Consumidor
Publicado em 06 de Março de 2026 • 14:26
A OAB-ES, por meio das Comissões de Defesa do Consumidor e de Juizados Especiais, protocolou ofício no Tribunal de Justiça do Espírito Santo (TJES) solicitando a emissão de uma orientação interna aos magistrados sobre a suspensão de processos envolvendo atrasos, cancelamentos e alterações de voos.
Recentemente, o Supremo Tribunal Federal determinou a suspensão temporária em todo o país das ações que discutem a responsabilidade das companhias aéreas quando o problema decorre de situações totalmente imprevisíveis e fora do controle das empresas, como fenômenos climáticos extremos ou decisões de autoridades que impeçam a operação dos voos, casos fortuitos externos e força maior.
A OAB-ES solicita que essa suspensão seja aplicada apenas nesses casos específicos, evitando que processos de passageiros sejam paralisados automaticamente quando o atraso ou cancelamento ocorreu por falhas internas da própria companhia aérea, como problemas operacionais, manutenção de aeronaves ou venda de passagens acima da capacidade do avião, casos fortuitos internos.
A questão está sendo analisada pelo Supremo Tribunal Federal no chamado Tema nº 1.417, que irá definir em quais situações as companhias aéreas podem ser responsabilizadas por atrasos ou cancelamentos de voos quando o problema decorre de fortuito externo ou força maior, situações imprevisíveis e fora do controle da empresa, como condições climáticas severas ou fechamento de aeroportos por determinação de autoridades. Por esse motivo, o STF determinou a suspensão nacional apenas dos processos que tratam especificamente dessas situações, até o julgamento final do caso.
No entanto, de acordo com o presidente da Comissão de Direito do Consumidor da OAB-ES, Guilherme Corrêa da Frota, muitos processos em andamento no Espírito Santo que estão sendo suspensos, não tratam desse tipo de evento externo, mas sim de situações juridicamente classificadas como fortuito interno.
“São casos que envolvem falhas relacionadas à própria organização e ao risco da atividade empresarial da companhia aérea, como manutenção de aeronaves, readequação de malha aérea, indisponibilidade de tripulação, problemas operacionais ou ausência de assistência adequada ao passageiro.
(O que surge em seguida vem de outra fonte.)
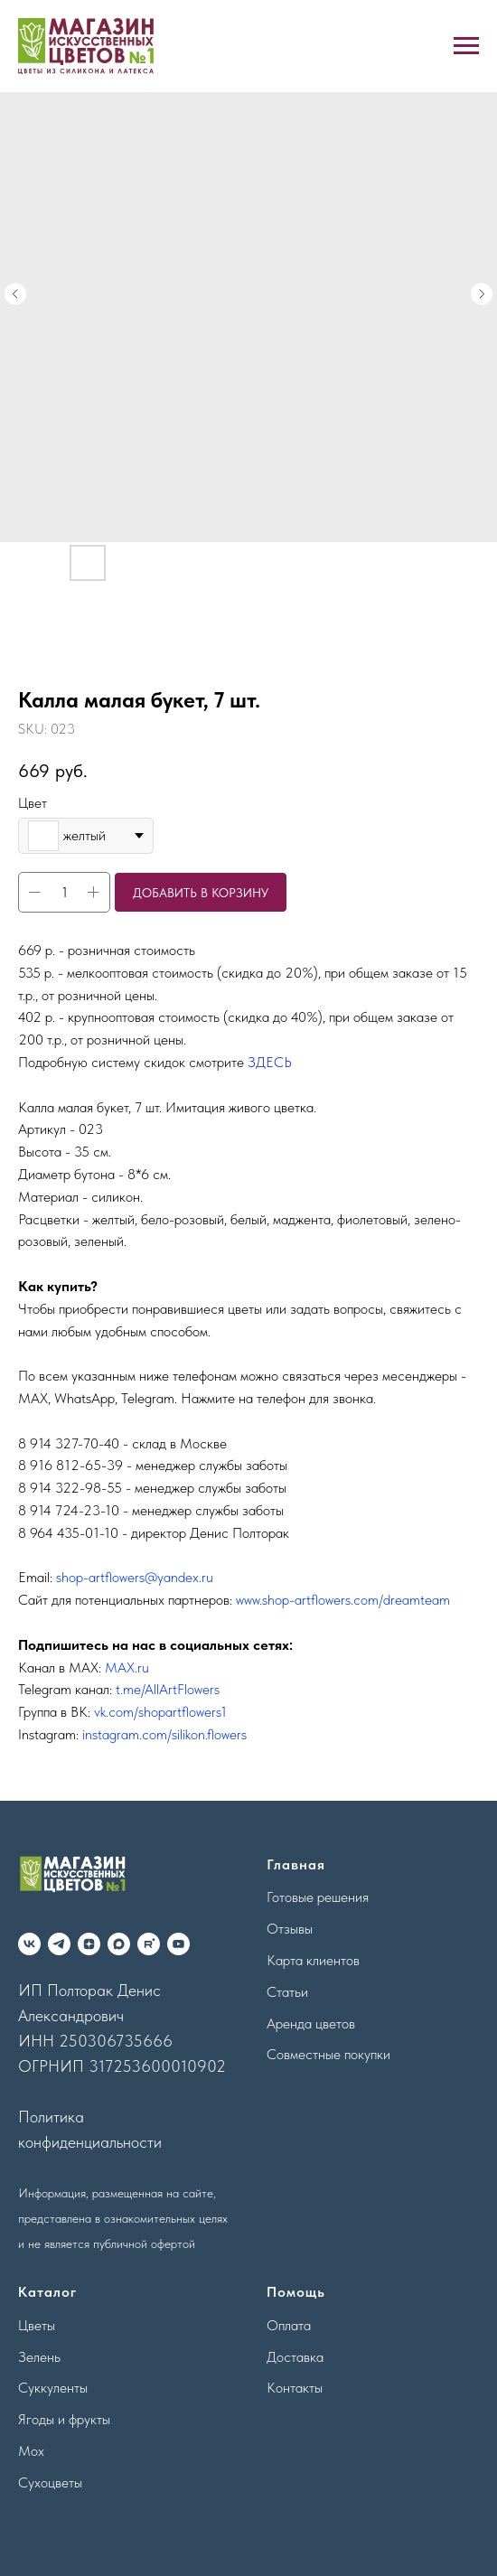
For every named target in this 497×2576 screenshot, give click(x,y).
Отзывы (290, 1928)
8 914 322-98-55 (70, 1487)
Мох (31, 2450)
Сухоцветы (50, 2482)
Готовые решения (318, 1897)
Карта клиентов (313, 1960)
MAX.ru (127, 1667)
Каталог (47, 2291)
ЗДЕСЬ (270, 1062)
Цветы (36, 2325)
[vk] (29, 1944)
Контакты (295, 2387)
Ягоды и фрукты (64, 2419)
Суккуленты (53, 2387)
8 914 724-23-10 (68, 1510)
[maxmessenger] (119, 1944)
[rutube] (148, 1944)
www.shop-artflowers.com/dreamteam (343, 1599)
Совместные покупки (328, 2054)
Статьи (287, 1991)
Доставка (295, 2356)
Nessas hipóteses, o problema não é externo nem imprevisível, mas decorrente da própria gestão do serviço prestado”, explica.
Segundo o posicionamento técnico apresentado ao Tribunal, a suspensão nacional foi determinada para casos específicos de fortuito externo, e não para situações que integram o risco normal da atividade empresarial. Suspender automaticamente essas ações, sem analisar qual foi de fato a causa do atraso ou cancelamento, pode interromper indevidamente o andamento de processos que não dependem do julgamento do Supremo Tribunal Federal.
Guilherme destaca que a iniciativa da Ordem busca preservar o regular andamento das ações que tratam de falhas internas das empresas, garantindo segurança jurídica, tratamento isonômico aos consumidores e respeito ao direito de acesso à Justiça.